• PROBLEM
From the records below, give the number of lines that contain the string "screenshot", without any other text.

◆ ◆ ◆ ◆ ◆

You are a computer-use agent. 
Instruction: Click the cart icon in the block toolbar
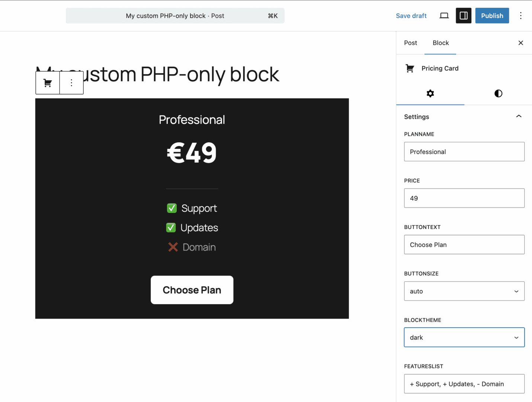click(x=47, y=83)

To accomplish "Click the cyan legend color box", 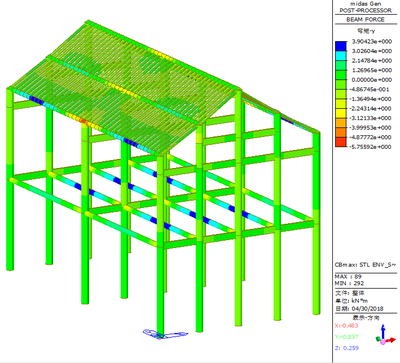I will click(x=341, y=56).
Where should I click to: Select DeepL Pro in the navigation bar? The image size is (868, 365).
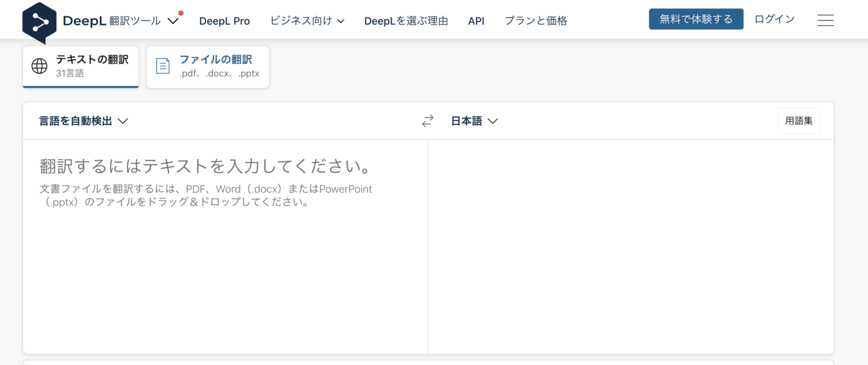click(x=224, y=21)
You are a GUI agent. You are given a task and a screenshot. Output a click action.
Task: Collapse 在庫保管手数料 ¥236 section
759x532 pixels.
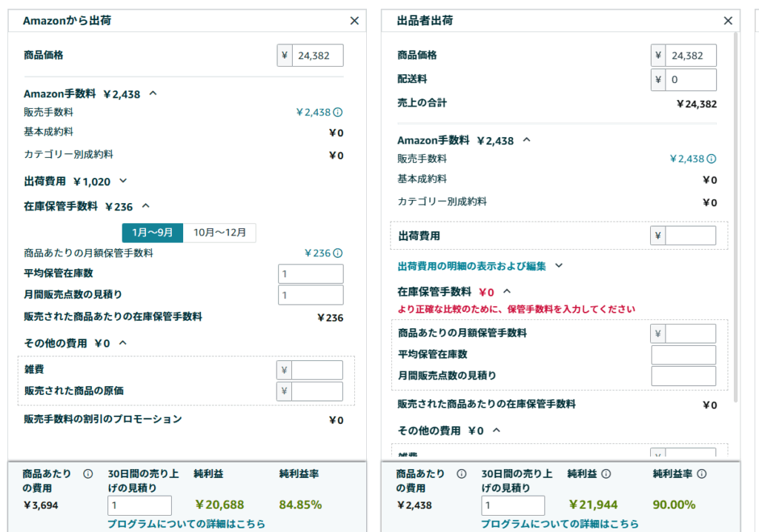point(146,207)
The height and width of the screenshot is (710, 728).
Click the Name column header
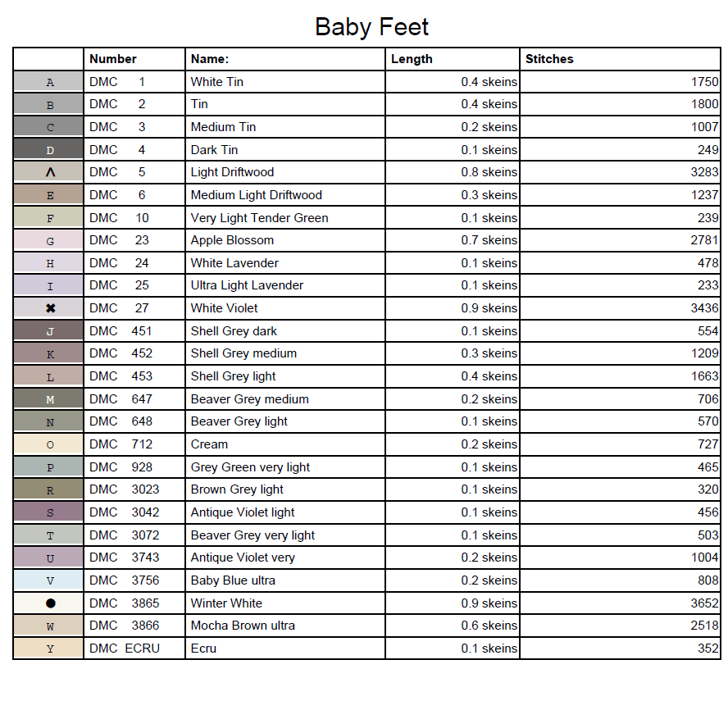(210, 59)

◆ ◆ ◆ ◆ ◆

• TASK ANSWER
2